Fun Fact: This is the reason why GPT gives incorrect answers. GPT-4 wasn’t trained to give correct answers. It was trained to give the most likely answers. This leads to its hallucinations. Additionally, the answers it gives are often very verbose because that is what humans preferred during the RLHF stage.
Quick UI Tip: I thought my understanding of the ChatGPT UI was decent, but I’m now becoming aware of some deficiencies. There’s a custom instruction section in ChatGPT. I usually prefer the answers to most of my questions explained at a high school level (don’t judge me), reasoned by the LLM, and given in bullet points.

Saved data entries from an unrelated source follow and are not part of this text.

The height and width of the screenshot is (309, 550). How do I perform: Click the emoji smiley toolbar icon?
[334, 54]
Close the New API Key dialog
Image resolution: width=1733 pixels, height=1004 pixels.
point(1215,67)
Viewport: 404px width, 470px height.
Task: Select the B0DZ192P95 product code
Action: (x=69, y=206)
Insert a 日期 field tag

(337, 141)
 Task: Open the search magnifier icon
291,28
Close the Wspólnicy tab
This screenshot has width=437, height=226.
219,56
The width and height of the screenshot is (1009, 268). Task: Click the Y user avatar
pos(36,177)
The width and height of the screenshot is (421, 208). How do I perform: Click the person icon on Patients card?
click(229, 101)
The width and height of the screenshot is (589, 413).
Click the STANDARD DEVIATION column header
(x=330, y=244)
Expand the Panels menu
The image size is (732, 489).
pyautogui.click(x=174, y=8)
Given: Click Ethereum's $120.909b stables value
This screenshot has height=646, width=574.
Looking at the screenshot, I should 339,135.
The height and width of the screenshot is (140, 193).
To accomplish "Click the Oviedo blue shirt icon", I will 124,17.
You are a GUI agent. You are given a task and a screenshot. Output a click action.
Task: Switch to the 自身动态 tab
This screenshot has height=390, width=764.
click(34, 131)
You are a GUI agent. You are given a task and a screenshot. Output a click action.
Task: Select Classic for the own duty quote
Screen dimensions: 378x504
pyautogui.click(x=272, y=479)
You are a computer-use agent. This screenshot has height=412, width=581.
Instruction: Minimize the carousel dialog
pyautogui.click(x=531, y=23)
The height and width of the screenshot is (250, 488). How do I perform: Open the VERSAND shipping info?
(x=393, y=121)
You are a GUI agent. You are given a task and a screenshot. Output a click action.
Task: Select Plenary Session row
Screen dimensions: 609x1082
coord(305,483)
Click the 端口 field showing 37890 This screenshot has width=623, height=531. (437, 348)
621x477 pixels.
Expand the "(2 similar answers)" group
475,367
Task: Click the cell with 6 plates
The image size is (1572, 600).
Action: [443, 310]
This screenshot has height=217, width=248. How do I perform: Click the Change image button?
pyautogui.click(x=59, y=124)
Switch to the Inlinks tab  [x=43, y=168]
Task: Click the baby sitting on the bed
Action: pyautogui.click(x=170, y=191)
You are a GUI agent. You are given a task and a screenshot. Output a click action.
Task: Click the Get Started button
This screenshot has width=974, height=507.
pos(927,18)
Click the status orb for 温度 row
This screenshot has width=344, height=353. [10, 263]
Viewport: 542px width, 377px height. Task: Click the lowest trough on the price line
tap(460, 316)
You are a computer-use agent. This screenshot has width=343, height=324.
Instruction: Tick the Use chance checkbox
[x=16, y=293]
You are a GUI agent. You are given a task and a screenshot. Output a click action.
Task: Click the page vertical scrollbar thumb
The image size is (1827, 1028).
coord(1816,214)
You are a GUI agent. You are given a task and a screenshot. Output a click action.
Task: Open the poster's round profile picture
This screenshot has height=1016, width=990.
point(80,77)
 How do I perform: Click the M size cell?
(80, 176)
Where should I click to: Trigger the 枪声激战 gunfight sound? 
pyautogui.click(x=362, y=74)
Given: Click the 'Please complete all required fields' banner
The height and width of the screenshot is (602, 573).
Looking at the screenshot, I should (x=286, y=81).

You can also provide a qualifier to ignore or alter this behavior. Very nice.
One of the issues commonly discussed online is around its ability to reason. Quite a few of these issues are, surprisingly, easy to debunk. In some cases, there is an issue of overfitting (has seen the response too many times, it just blurts something out), but this can be ironed out with some high-quality prompting. GPT also has plugins. The most impressive of which is its code interpreter. Description Below: Released two months ago, Code Interpreter was a new ChatGPT Plugin developed by OpenAI that allowed ChatGPT to do maths, upload and download files, analyze data, and — as you’d expect — create and interpret code. Impressive.
Giving AI Memory
Segue to actually building a custom application with ChatGPT. The code is hosted on a local or cloud machine but very much accessible. One of the key features of ChatGPT, compared to traditional AI systems, is that it is context-less. This means that information exchanges exist in the void and we need to do some advanced trickery to give ChatGPT a ‘Theory of Mind’. Aka, remembering what we were previously talking about, what my intentions are, and why.
One of the innovative ways of giving an LLM more memory is through a vector database. A vector database is a means of compressing data. This compression works via an embedding. Think of an embedding as a compression of some information that is especially good at keeping associations with the original information, compared to traditional compression. This is typically used as “extra memory,” to provide an LLM with a pool of information to draw from, used in the context window.
LLMs, as I’ve previously mentioned, don’t have a “memory”. This isn’t necessarily true. Otherwise, how would they recall any information? Their memory exists in two forms: the context window and the neural network.
Functional Tip: A really powerful feature of OpenAI is its retrieval-augmented generation, the ability of an LLM to append a retrieval system to its capabilities depending on need. For example, if you want to search a specific webpage, you can paste it into ChatGPT and tell it to summarize some information, essentially using the webpage as context.
This is a whirlwind tour of the basics of an LLM.
Note: This is a write-up of my notes, so it may not flow too well. Things don’t sink in unless I semi-study them. With that in mind, this is a code-first approach to language models.